■ **The request**: Copy the data below word for word, leaving out the pictures.

######

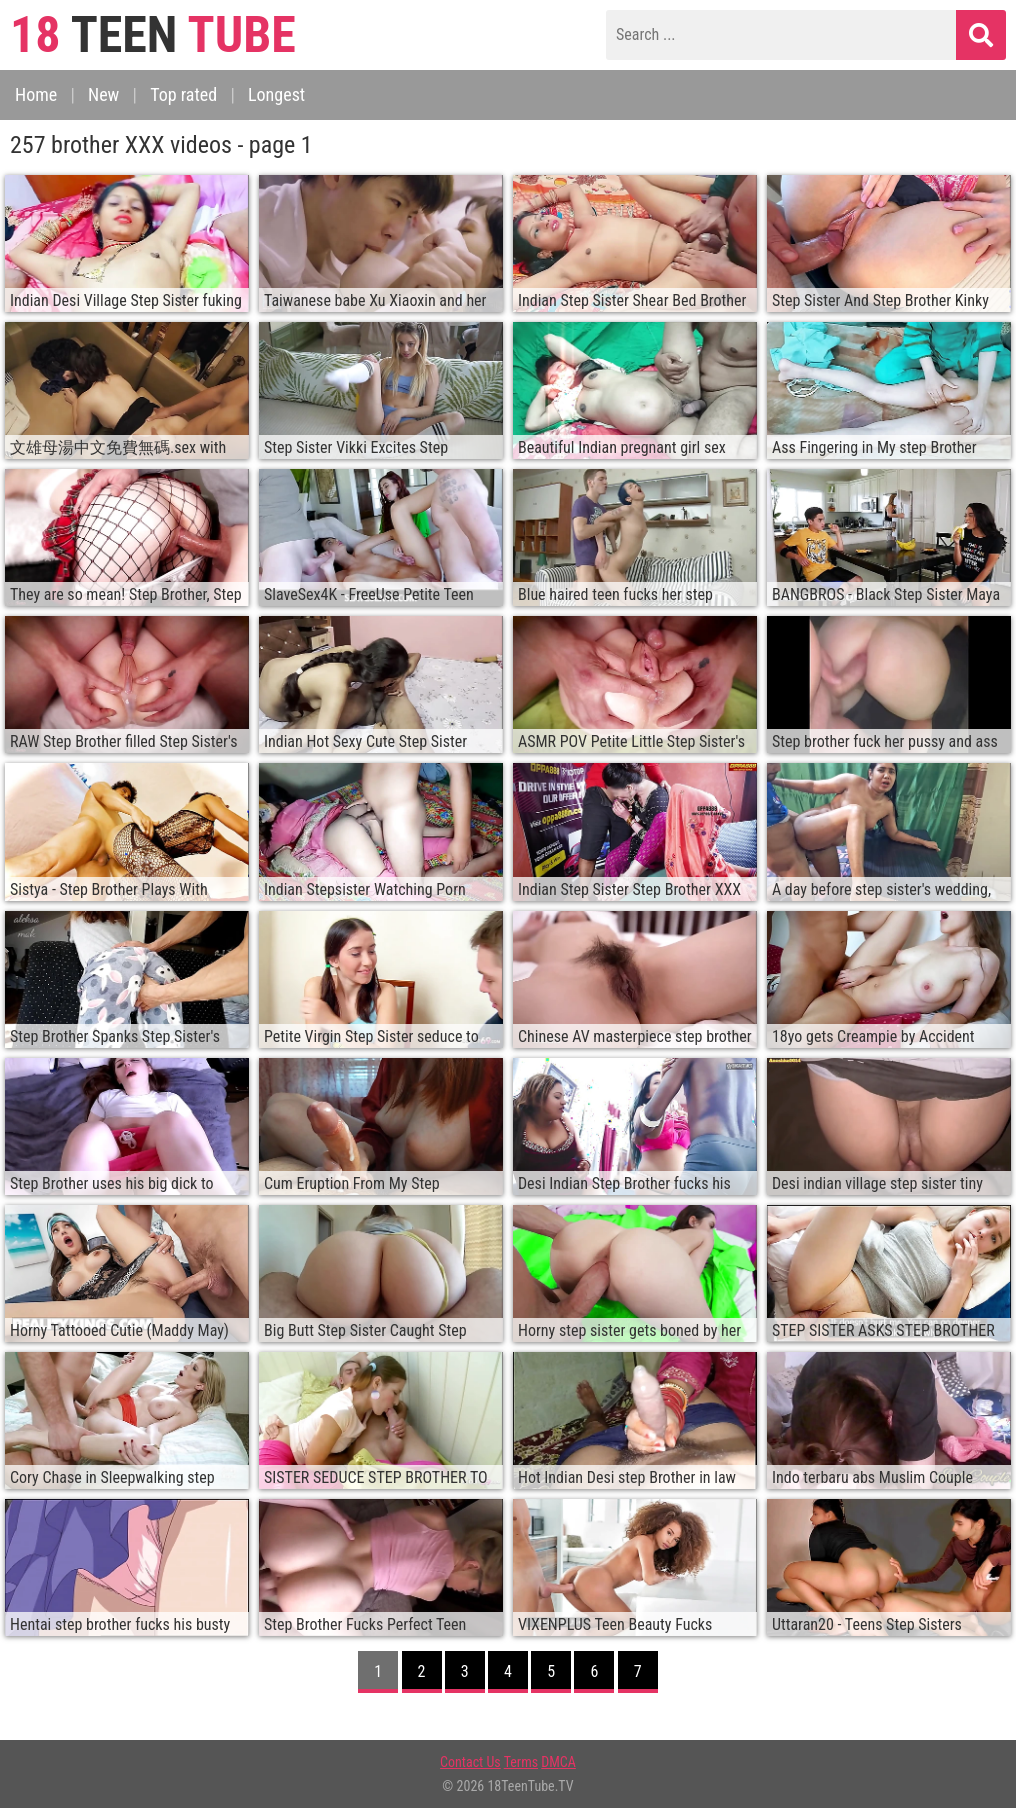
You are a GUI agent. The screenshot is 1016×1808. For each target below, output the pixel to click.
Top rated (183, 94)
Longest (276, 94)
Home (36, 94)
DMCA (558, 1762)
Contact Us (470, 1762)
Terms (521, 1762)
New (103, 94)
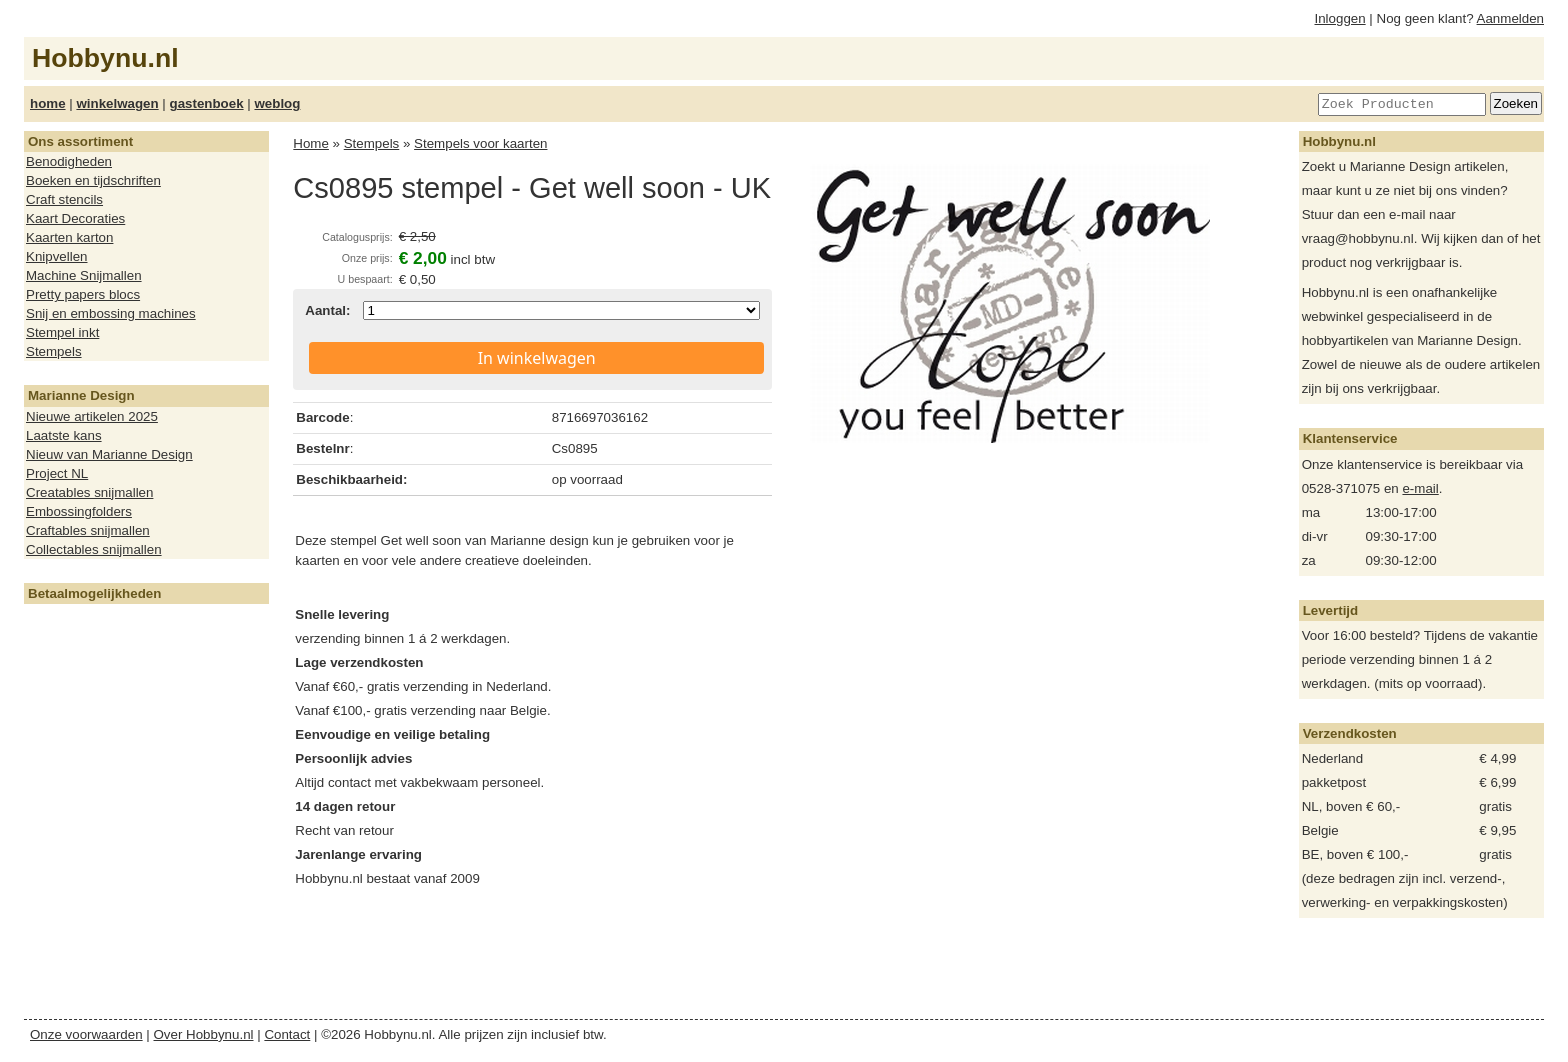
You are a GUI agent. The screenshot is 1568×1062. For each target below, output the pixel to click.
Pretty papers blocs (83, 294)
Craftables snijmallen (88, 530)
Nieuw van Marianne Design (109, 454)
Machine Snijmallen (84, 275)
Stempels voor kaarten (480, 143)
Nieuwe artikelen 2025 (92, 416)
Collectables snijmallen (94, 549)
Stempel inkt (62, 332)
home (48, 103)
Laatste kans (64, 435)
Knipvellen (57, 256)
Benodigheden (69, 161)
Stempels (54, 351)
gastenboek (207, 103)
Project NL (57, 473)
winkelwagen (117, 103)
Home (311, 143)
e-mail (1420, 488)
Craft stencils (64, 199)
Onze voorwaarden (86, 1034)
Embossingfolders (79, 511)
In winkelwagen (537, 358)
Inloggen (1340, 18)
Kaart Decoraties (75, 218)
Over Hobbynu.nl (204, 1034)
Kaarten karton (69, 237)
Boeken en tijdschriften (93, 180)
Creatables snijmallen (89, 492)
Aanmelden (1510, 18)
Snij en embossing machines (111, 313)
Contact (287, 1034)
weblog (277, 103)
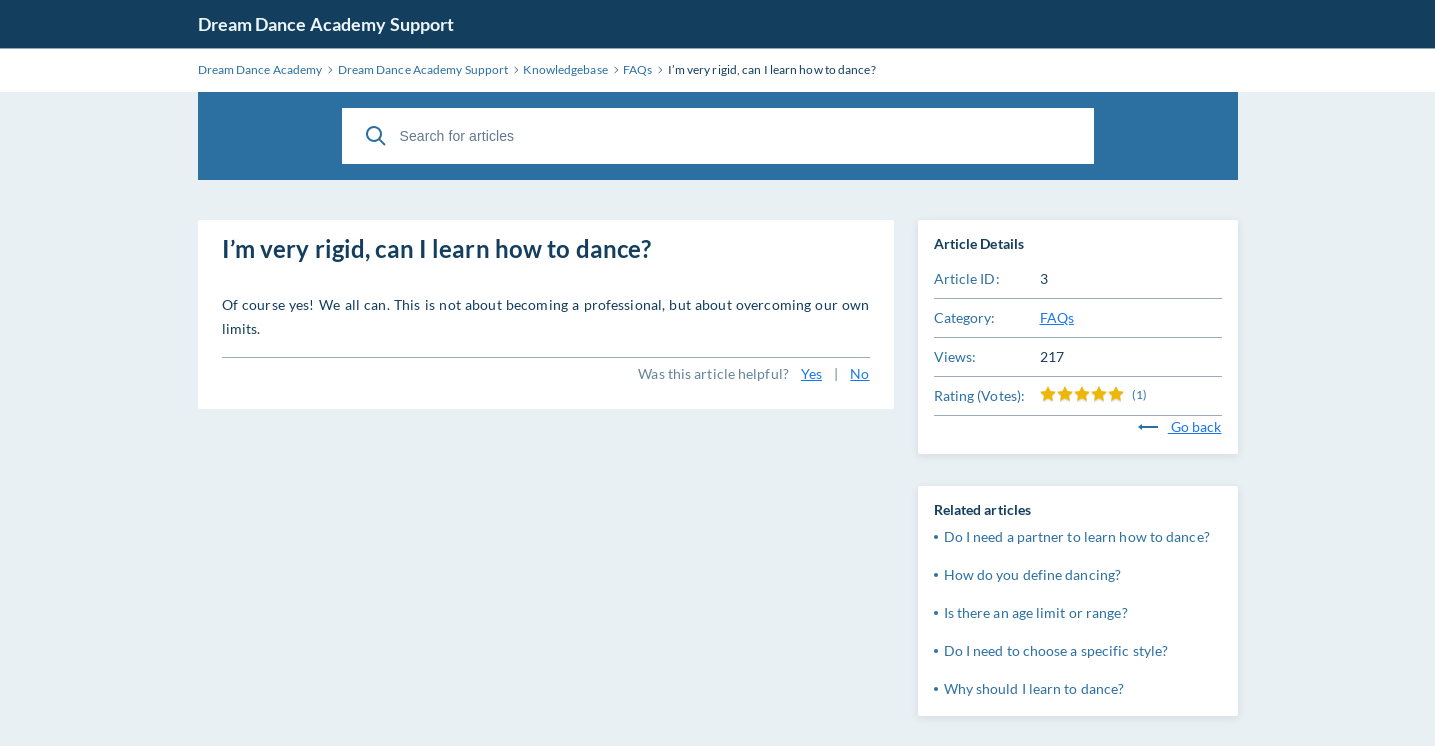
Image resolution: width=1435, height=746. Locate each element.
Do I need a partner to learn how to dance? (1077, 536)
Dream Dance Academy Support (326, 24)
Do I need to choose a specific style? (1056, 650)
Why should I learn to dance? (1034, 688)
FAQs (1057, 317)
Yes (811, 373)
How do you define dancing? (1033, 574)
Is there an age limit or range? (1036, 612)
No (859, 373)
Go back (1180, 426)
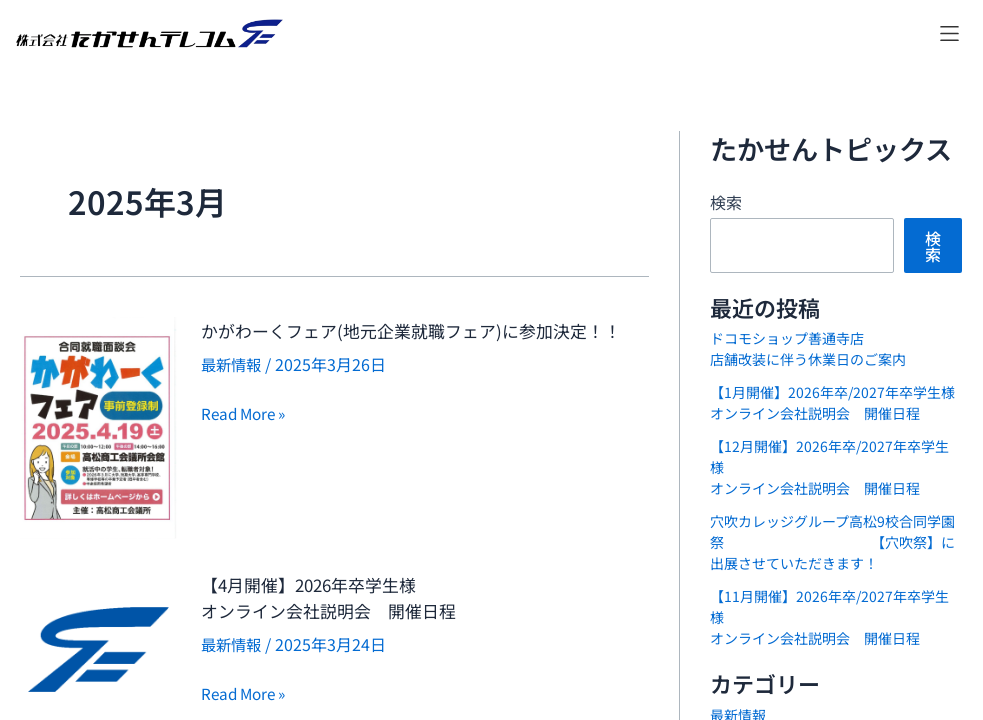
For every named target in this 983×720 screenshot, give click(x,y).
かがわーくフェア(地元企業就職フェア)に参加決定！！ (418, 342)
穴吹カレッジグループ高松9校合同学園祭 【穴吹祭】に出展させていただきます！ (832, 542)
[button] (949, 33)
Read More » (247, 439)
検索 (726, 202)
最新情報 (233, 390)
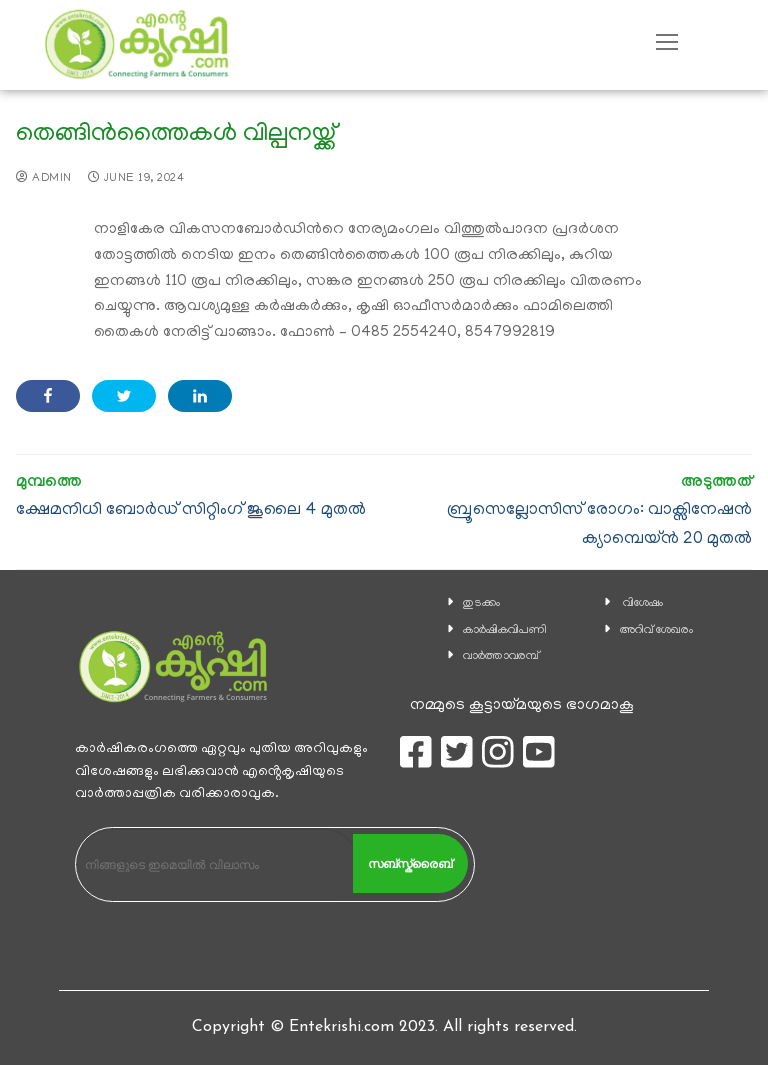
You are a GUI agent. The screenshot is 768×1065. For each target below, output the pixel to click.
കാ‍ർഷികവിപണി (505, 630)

######

■ **Response**:
You are a GUI agent. The screenshot is 1016×1808. For each target below, output the pixel to click.
Top rated (183, 94)
Longest (276, 94)
Home (36, 94)
DMCA (558, 1762)
Contact Us (470, 1762)
Terms (521, 1762)
New (103, 94)
You are a GUI agent. The screenshot is 1568×1062. For each target below, output the pixel to click.
Pretty papers blocs (83, 294)
Craftables snijmallen (88, 530)
Nieuw van Marianne Design (109, 454)
Machine Snijmallen (84, 275)
Stempels voor kaarten (480, 143)
Nieuwe artikelen 2025 (92, 416)
Collectables snijmallen (94, 549)
Stempel inkt (62, 332)
home (48, 103)
Laatste kans (64, 435)
Knipvellen (57, 256)
Benodigheden (69, 161)
Stempels (54, 351)
gastenboek (207, 103)
Project NL (57, 473)
winkelwagen (117, 103)
Home (311, 143)
e-mail (1420, 488)
Craft stencils (64, 199)
Onze voorwaarden (86, 1034)
Embossingfolders (79, 511)
In winkelwagen (537, 358)
Inloggen (1340, 18)
Kaart Decoraties (75, 218)
Over Hobbynu.nl (204, 1034)
Kaarten karton (69, 237)
Boeken en tijdschriften (93, 180)
Creatables snijmallen (89, 492)
Aanmelden (1510, 18)
Snij en embossing machines (111, 313)
Contact (287, 1034)
weblog (277, 103)
Image resolution: width=1435, height=746. Locate each element.
Do I need a partner to learn how to dance? (1077, 536)
Dream Dance Academy Support (326, 24)
Do I need to choose a specific style? (1056, 650)
Why should I learn to dance? (1034, 688)
FAQs (1057, 317)
Yes (811, 373)
How do you define dancing? (1033, 574)
Is there an age limit or range? (1036, 612)
No (859, 373)
Go back (1180, 426)
For every named target in this 983×720 screenshot, give click(x,y).
かがわーくフェア(地元企業就職フェア)に参加決定！！ (418, 342)
穴吹カレッジグループ高松9校合同学園祭 【穴吹祭】に出展させていただきます！ (832, 542)
[button] (949, 33)
Read More » (247, 439)
検索 (726, 202)
最新情報 (233, 390)
You are a GUI agent. The screenshot is 768×1065. For each target below, output the pixel to click.
കാ‍ർഷികവിപണി (505, 630)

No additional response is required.